Now two years after Obama announced the creation of the GHI, little success can be shown and the ambitious undertaking may take several years more to fully get off the ground, if ever, because it has run into one of the most difficult budgetary climates in Washington in decades. Some analysts believe that Obama’s vision for a $63 billion, six-year program that would take all U.S. global health programs and make them work together to improve health systems in the developing world now will receive billions of dollars less than anticipated by 2015.

GHI’s stumbling start has become a signature disappointment in the global health community, an example of this administration’s well-intentioned but often slow and deliberative style and its failure to build bi-partisan consensus in Washington particularly around issues that touch the political third rail of “reproductive rights” for women. As some critics point out, Obama’s GHI and Bush’s policy, the President’s Emergency Plan For AIDS Relief, known by its acronym PEPFAR, make for a stark comparison of differing styles of leadership.

Based on interviews with more than two dozen people, including senior U.S. officials in Washington and in countries around the world, concerns about the GHI’s current predicament begin with the length of time it took for the Obama administration to start putting together the program.

“There were probably hundreds of people, working thousands of hours, writing white papers for GHI,” said one senior U.S. official involved in the effort, speaking on condition of anonymity. “People in the field grew very impatient. It took more than a year after the announcement before they went into the field to talk to people.”
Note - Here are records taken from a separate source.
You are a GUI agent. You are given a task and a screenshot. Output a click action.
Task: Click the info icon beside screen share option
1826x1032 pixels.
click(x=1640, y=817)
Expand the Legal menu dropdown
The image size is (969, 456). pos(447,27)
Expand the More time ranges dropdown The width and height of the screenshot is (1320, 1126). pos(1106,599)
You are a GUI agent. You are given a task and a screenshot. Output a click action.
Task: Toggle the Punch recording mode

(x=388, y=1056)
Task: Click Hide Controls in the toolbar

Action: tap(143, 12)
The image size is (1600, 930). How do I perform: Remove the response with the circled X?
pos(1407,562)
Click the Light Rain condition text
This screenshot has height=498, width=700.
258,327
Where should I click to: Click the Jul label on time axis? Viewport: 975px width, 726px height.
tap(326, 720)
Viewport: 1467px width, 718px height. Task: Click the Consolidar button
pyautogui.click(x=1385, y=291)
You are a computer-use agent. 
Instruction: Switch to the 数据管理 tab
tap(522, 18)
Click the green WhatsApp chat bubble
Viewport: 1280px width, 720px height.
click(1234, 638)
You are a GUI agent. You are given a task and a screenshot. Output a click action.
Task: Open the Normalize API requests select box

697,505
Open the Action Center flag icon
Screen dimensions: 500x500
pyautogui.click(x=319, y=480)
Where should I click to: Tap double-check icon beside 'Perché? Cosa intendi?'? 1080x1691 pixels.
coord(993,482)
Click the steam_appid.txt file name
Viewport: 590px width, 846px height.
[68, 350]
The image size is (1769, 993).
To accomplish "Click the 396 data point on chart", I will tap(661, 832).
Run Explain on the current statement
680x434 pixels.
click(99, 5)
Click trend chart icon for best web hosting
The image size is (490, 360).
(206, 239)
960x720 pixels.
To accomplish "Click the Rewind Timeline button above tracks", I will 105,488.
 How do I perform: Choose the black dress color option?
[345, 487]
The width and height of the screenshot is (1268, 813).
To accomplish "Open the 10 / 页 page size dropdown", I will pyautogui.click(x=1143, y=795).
The GHI was designed to take a bunch of unconnected U.S. health programs that focused on AIDS, malaria, tuberculosis, and immunizations, to name some, and to weave together the programs so that a family in, say, Rwanda, wouldn’t go to a U.S.-funded clinic that only served AIDS patients, but instead would go to a clinic that provided a whole range of services that included AIDS treatment and prevention.

The GHI aimed to find savings by combining stand-alone programs that fought one disease. It also put a gender lens on all programs, making sure that programs found ways to address the health issues of women and girls.

But from the start, the GHI was difficult to define. What was it? What wasn’t it?

The architects of the GHI acknowledged that the process took time and several said that they needed to think through the consequences of redrawing a whole new global health approach. The old way of doing things, they argued, may have led to quick results against a disease, but it was an inefficient and piecemeal approach to health care.

“When approaching each of those diseases separately, we were a creating some challenges as well, because we were so fragmented in our approach (before GHI),” said Amie Batson, USAID’s deputy assistant administrator for global health. Batson said that the GHI will show that not only is “treat the patient, the woman, more holistically is better (but) it’s also cheaper.”

But there were three major hurdles from the start in trying to build a new architecture for U.S. global health programs.

One was that the money tilts heavily toward the AIDS fight — roughly 70 percent of all global health funding. The AIDS money has lots of Congressionally mandated conditions that prevented spending for uses outside HIV programs.

The second was that the GHI had three chiefs — as opposed to the Bush’s PEPFAR AIDS plan that had one office, one ambassador, and a president’s marching orders to plow through red tape. The three chiefs — the heads of PEPFAR, USAID and CDC — had designs on the funding as well, said several U.S. officials who were directly involved in the early GHI negotiations. Dr. Eric Goosby, the U.S. global AIDS ambassador appointed by Obama, did not want to relinquish control over his budget, and several U.S. officials said in interviews that the political infighting between Goosby’s office and USAID Administrator Rajiv Shah grew particularly intense at times in the 18 months after Obama’s announcement of the GHI.